Dataset excerpt
--*--

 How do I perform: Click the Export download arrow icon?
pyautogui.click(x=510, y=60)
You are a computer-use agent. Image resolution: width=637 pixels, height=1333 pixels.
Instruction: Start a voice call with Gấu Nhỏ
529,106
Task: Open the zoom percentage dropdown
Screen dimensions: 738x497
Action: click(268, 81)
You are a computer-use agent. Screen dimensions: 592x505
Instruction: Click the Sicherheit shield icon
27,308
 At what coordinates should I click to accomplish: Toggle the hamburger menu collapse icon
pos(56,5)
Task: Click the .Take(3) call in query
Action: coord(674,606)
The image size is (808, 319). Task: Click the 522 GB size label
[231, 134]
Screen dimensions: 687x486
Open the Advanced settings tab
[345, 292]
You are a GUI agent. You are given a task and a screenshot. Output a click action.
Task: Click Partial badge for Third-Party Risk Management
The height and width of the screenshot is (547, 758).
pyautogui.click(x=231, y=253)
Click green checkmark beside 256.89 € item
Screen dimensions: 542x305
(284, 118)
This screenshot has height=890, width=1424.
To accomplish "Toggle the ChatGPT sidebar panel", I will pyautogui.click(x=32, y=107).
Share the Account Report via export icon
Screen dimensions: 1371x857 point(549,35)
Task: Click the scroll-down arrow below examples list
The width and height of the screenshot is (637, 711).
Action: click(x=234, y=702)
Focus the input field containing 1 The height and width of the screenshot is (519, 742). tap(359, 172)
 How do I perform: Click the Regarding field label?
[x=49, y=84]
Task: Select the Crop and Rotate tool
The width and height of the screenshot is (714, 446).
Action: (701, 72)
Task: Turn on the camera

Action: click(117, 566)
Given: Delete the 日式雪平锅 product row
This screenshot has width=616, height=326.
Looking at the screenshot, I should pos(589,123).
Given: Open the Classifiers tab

--*--

Exercise description :: Retype the items above verbatim, beginning at the line that contains "Task: Open the zoom percentage dropdown" and stopping after the line that contains "Action: coord(674,606)".

Answer to the task ::
Task: Open the zoom percentage dropdown
Screen dimensions: 738x497
Action: click(268, 81)
You are a computer-use agent. Screen dimensions: 592x505
Instruction: Click the Sicherheit shield icon
27,308
 At what coordinates should I click to accomplish: Toggle the hamburger menu collapse icon
pos(56,5)
Task: Click the .Take(3) call in query
Action: coord(674,606)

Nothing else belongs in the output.